I used Symfony 1.4, and Doctrine ORM 1.2, MySQL, PHP.
While the benefits to development time and ease of maintenance have been enormous (in using an MVC and ORM), we've been having problems with speed. That is, when we have more than a few users logged in and active at any one time the application slows considerbly (up to 20 seconds to save or edit a record).
We're currently engaged in discussions with our SysAdmin but they say that we should have more than enough power.
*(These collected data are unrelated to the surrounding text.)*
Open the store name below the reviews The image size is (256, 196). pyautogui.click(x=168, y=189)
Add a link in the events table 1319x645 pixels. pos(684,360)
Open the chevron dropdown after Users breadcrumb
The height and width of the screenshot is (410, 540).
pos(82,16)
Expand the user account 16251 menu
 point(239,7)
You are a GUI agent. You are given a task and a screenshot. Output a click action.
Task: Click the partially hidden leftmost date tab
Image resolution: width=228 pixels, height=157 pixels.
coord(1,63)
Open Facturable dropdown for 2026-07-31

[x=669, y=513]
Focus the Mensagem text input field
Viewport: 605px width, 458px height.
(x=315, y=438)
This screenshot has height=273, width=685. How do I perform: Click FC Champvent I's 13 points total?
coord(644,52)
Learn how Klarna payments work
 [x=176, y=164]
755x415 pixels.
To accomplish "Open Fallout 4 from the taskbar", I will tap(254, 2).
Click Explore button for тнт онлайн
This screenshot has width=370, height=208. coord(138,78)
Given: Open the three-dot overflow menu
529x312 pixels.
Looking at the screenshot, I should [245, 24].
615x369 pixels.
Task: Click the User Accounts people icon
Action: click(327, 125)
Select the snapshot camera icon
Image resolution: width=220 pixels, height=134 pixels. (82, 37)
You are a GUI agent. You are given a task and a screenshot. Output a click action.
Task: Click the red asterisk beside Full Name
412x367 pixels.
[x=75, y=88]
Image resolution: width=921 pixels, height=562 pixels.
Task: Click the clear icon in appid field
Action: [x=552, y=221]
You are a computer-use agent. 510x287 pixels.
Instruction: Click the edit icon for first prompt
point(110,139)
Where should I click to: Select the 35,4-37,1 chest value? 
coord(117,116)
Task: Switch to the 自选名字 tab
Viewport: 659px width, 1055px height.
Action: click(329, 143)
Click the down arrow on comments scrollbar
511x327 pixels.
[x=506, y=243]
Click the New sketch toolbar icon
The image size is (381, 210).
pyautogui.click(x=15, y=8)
With 6 or more users engaged in activity, we end up queuing 4 CPUs in a virtual server environment while memory usage is low (no bleeds).
Of course, we're considering multi-threading our mySQL application (if this will help), refining our code (though much of it is generated by the MVC) and refining our cache usage (this could be better, though the majority of the screen used is user-login specific and dynamic); we've installed APC, extra memory, de-fragmented our database, I've tried unsetting all recordsets (though I understand this is now automatic within the ORM), instigating manual garbage recycling...
But the question I'm asking is whether mySQL, PHP, and Symfony MVC was actually a poor choice for developing an application of this size in the first place? If so, what do people normally use/recommend for a web-based database interface application of this kind of size/complexity?
I don't have any experience with Symfony or Doctrine. However, there are certainly larger sites than yours that are built on these projects. DailyMotion for instance uses both, and it serves a heck of a lot more than a few simultaneous users.
Likewise, PHP and MySQL are used on sites as large as Wikipedia, so scalability should not be a problem. (BTW, MySQL should be multithreaded by default—one thread per connection.)
Of course, reasonable performance is relative. If you're trying to run a site serving 200 concurrent requests off a beige box sitting in a closet, then you may need to optimize your code a lot more than a Fortune 500 company with their own data centers.
The obvious thing to do is actually profile your application and see where the bottleneck is. Profiling MySQL queries is pretty simple, and there are also assorted PHP profiling tools like Xdebug. From there you can figure out whether you should switch frameworks, ORMs (or ditch ORM altogether), databases, or refactor some code, or just invest in more processing power.